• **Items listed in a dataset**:

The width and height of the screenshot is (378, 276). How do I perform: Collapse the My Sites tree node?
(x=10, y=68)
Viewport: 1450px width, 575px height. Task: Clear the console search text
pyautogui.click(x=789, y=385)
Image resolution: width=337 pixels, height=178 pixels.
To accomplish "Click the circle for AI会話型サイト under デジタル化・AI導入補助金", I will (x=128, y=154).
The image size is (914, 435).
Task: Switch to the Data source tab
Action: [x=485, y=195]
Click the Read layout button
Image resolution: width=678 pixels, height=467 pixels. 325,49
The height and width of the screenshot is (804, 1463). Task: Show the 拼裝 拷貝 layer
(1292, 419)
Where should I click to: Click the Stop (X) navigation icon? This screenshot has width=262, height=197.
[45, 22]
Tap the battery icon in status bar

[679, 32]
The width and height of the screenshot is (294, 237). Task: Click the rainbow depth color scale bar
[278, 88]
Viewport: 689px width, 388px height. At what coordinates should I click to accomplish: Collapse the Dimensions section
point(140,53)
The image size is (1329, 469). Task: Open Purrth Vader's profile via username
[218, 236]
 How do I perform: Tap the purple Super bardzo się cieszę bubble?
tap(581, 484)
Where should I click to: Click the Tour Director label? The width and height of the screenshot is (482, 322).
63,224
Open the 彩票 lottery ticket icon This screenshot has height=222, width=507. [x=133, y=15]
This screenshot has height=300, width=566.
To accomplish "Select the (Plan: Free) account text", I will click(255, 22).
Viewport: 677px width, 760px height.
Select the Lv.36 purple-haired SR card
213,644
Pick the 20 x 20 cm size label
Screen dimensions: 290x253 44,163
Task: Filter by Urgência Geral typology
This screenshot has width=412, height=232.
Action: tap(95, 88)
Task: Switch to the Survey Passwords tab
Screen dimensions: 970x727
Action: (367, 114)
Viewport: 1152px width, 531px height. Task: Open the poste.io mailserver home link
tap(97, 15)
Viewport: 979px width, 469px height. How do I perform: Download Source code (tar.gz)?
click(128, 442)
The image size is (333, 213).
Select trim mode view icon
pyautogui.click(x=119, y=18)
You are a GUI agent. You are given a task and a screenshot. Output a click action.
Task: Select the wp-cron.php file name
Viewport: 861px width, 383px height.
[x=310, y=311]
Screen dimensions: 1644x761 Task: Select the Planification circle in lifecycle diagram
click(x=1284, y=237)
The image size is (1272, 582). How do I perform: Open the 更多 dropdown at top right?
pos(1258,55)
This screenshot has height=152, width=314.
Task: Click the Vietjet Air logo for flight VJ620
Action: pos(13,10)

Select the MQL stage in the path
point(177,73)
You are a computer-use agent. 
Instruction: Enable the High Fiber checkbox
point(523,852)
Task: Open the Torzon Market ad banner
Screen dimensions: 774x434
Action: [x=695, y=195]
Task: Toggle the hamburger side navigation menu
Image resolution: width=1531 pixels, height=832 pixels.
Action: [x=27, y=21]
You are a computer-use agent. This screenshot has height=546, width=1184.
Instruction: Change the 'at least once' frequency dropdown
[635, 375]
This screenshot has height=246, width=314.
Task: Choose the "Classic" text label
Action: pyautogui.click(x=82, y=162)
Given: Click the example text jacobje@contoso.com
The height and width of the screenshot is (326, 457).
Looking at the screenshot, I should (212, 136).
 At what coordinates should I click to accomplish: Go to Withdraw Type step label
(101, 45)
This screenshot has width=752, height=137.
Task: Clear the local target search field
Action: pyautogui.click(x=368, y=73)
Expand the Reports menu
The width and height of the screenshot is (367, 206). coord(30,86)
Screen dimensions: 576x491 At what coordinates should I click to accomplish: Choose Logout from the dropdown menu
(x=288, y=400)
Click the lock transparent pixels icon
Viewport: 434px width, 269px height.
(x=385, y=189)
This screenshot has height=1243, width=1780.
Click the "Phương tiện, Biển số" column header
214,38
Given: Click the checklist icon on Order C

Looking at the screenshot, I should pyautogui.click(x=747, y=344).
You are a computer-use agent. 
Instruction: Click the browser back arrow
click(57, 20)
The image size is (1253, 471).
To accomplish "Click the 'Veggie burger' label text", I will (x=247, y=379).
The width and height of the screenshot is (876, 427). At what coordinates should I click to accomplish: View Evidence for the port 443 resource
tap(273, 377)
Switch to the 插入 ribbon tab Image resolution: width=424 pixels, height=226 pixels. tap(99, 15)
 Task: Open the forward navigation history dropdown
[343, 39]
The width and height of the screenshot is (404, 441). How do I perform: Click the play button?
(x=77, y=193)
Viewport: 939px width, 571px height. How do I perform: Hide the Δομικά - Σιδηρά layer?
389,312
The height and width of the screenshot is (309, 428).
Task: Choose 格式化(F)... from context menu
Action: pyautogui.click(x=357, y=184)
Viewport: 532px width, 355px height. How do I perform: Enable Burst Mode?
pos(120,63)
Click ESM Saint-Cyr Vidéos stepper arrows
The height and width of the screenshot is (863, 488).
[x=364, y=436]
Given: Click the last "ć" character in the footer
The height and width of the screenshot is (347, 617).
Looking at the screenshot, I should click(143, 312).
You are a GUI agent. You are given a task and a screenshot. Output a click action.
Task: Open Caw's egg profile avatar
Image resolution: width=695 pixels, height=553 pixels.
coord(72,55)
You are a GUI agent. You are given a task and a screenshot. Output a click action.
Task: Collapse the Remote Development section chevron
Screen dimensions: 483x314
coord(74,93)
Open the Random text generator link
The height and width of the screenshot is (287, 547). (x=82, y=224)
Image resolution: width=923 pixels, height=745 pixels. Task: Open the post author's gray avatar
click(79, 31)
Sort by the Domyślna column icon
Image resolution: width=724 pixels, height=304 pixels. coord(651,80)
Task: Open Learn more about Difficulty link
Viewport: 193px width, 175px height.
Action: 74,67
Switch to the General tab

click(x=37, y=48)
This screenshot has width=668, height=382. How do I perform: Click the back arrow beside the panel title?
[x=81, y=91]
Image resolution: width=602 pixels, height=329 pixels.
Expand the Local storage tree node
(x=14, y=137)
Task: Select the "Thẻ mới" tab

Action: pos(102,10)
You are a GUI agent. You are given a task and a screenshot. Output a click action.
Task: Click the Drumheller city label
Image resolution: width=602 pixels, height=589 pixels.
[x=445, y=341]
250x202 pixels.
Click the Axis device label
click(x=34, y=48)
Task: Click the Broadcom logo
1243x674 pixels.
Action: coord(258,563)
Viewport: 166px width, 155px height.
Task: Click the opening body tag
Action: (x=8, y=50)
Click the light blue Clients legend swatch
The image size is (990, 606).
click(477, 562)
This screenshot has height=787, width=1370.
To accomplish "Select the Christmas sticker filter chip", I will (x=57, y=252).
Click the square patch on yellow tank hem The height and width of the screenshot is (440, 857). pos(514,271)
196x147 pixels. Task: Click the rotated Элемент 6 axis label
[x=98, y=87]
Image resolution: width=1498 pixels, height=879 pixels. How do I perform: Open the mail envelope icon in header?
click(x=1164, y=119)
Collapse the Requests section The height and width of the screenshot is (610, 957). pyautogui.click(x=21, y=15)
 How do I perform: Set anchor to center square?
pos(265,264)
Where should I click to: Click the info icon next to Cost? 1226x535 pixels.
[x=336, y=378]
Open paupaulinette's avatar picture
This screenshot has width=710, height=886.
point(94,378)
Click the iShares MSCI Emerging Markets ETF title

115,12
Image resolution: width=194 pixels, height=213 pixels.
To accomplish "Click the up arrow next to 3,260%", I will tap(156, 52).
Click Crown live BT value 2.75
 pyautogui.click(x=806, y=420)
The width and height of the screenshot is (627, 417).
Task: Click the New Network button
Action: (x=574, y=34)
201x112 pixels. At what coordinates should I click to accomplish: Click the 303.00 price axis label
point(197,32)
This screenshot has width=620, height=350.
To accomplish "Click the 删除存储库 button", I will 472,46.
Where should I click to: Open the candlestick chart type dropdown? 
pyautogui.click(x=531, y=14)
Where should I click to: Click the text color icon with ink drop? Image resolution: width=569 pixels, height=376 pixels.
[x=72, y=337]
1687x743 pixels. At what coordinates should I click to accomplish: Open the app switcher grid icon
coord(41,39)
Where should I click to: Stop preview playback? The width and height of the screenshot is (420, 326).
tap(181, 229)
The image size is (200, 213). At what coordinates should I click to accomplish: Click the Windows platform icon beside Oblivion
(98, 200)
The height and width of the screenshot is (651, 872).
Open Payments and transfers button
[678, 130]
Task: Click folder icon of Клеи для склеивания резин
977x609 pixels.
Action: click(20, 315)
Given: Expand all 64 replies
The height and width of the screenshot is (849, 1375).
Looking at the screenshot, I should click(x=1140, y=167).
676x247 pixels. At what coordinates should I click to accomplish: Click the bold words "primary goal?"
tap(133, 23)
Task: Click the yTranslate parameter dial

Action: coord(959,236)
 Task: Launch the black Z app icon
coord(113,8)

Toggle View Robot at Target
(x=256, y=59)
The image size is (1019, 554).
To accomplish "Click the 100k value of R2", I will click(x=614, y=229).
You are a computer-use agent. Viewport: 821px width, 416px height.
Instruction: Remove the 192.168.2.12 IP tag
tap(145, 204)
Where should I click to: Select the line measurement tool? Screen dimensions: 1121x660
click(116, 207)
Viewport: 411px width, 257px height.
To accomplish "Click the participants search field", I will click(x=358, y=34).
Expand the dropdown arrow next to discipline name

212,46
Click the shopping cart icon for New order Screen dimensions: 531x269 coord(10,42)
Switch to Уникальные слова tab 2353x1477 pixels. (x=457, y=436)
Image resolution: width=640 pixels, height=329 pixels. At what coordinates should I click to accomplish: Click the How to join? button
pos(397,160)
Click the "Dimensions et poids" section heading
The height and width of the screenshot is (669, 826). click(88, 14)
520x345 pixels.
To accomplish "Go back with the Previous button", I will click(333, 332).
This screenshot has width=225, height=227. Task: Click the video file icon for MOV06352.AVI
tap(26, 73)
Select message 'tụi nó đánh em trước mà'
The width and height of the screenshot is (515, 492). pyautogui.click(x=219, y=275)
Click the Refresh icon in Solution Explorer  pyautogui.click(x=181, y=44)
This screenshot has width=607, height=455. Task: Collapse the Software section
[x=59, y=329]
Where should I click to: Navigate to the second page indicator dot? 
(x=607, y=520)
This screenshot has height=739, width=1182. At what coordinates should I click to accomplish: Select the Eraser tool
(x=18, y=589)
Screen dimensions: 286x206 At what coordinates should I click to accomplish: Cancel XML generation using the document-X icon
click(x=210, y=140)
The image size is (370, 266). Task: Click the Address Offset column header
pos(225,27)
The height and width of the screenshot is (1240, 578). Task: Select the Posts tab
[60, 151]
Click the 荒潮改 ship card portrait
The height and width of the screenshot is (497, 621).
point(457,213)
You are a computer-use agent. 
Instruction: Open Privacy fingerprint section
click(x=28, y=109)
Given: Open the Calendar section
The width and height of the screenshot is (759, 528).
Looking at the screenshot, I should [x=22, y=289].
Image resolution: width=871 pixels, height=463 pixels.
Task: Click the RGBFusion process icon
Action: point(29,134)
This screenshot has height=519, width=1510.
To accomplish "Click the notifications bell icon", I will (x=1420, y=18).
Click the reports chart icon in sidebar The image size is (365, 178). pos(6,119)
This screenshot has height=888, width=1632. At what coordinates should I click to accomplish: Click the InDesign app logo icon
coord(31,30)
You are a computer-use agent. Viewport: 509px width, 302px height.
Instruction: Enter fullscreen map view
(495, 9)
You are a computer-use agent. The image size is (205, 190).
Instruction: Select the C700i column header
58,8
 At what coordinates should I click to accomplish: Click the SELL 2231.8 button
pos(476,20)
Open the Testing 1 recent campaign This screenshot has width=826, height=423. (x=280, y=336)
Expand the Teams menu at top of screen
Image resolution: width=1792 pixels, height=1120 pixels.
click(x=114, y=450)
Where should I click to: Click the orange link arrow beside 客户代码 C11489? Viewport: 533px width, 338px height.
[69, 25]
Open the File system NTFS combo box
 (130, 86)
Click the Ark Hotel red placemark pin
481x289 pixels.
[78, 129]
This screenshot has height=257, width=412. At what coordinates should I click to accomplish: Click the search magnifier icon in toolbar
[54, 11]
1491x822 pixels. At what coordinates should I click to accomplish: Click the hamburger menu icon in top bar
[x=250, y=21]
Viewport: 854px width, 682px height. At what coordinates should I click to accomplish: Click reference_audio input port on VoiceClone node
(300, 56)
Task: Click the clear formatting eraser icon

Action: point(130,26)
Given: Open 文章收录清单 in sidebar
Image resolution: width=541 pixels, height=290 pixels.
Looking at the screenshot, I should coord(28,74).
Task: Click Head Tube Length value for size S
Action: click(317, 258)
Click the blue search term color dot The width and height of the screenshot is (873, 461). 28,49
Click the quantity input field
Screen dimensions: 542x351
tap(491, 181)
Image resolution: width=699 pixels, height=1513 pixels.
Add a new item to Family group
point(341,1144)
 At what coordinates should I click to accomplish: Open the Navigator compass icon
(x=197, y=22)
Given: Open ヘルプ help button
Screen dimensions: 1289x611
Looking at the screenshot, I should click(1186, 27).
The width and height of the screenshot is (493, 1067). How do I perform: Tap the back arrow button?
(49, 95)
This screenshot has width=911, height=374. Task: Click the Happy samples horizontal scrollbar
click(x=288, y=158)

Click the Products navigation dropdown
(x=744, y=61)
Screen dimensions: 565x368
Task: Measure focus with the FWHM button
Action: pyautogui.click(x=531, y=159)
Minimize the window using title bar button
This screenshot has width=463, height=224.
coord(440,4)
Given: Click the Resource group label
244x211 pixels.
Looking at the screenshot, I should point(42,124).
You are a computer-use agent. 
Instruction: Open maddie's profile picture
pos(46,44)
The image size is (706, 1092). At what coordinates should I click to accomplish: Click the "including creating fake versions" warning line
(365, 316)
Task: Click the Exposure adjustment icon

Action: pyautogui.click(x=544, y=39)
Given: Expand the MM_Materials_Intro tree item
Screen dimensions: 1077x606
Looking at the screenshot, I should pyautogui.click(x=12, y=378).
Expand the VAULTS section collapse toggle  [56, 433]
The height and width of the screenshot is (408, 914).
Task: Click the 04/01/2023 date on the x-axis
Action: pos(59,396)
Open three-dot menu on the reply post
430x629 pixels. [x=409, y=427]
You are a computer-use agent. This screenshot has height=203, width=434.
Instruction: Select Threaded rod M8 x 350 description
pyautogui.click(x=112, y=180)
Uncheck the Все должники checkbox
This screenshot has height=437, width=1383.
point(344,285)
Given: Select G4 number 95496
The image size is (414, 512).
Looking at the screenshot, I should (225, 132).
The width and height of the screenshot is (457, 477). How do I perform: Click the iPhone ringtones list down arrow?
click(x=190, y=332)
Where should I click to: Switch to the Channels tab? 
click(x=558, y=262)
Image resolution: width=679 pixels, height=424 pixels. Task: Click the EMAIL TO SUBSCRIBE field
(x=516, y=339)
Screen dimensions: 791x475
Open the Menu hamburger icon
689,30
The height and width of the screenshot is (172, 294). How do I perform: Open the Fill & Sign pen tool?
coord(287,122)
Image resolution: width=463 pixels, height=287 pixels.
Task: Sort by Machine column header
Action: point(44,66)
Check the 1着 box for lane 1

• **Task item**:
The exercise is to copy out every line above that has the word "sidebar" in it.

• **Answer section**:
Click the reports chart icon in sidebar The image size is (365, 178). pos(6,119)
Given: Open 文章收录清单 in sidebar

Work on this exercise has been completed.